* _Brief_: From the entries below, copy exactly the lines from the one that contains "New Arrivals (249, 37)" through the one that contains "Privacy Policy (171, 1199)", both included, and only those.
━━━━━ Supplied information
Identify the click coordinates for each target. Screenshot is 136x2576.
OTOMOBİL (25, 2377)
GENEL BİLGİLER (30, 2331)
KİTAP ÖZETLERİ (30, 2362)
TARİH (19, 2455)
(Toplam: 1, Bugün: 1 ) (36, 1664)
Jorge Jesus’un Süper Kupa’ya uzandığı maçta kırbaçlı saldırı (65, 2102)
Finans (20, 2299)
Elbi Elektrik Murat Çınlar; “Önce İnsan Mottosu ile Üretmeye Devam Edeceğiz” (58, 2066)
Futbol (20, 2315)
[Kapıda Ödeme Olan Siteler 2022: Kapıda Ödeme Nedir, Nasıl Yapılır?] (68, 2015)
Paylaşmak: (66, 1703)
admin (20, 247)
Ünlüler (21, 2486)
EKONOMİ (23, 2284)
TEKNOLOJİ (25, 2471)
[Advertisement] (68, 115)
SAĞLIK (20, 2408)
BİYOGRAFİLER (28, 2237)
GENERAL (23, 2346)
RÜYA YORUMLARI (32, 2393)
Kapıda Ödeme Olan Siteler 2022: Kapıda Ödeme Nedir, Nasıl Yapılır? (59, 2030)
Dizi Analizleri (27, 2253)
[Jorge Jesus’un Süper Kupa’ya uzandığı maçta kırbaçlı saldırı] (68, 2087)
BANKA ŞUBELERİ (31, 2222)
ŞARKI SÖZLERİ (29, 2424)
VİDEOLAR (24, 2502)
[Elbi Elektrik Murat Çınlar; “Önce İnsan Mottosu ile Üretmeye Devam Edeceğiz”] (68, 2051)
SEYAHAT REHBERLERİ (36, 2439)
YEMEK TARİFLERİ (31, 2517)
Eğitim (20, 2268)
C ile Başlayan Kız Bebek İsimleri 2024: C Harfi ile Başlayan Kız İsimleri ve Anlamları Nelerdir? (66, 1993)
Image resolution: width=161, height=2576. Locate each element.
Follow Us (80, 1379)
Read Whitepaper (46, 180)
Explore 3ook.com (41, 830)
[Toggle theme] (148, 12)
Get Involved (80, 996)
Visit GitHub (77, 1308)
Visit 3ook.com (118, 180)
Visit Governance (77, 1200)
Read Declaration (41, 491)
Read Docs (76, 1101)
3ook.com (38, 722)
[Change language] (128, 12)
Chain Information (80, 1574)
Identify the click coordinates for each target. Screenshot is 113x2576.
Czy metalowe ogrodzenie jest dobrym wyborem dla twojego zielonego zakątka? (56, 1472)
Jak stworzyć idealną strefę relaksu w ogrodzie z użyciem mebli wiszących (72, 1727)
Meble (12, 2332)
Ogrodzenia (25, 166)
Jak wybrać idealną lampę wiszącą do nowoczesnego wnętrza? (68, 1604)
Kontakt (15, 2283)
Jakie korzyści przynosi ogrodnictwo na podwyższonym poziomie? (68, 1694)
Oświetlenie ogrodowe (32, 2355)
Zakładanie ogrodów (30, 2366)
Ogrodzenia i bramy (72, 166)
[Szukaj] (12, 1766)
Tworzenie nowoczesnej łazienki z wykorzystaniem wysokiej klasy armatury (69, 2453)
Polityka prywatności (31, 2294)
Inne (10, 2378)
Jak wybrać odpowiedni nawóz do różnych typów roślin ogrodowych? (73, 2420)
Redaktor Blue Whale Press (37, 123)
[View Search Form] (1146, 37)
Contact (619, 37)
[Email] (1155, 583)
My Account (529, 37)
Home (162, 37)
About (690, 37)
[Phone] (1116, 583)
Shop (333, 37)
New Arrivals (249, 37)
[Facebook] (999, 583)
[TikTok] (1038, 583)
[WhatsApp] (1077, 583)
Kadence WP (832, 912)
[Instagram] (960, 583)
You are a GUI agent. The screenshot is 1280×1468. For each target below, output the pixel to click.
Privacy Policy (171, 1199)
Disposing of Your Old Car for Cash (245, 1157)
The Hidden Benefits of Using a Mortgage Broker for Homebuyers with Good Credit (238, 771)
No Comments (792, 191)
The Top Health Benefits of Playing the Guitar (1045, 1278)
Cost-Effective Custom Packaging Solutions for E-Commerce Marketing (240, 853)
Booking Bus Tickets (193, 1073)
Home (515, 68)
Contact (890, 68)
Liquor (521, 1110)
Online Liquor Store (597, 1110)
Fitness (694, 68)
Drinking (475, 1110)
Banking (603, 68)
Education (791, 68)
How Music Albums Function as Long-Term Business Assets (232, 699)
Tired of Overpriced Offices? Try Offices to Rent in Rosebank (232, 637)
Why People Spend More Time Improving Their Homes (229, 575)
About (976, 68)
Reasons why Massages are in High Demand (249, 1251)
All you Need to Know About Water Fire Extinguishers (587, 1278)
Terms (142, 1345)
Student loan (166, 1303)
━━━━━━━━━━
* _Expected answer_:
New Arrivals (249, 37)
[Facebook] (999, 583)
[TikTok] (1038, 583)
[WhatsApp] (1077, 583)
Kadence WP (832, 912)
[Instagram] (960, 583)
You are a GUI agent. The screenshot is 1280×1468. For each target below, output the pixel to click.
Privacy Policy (171, 1199)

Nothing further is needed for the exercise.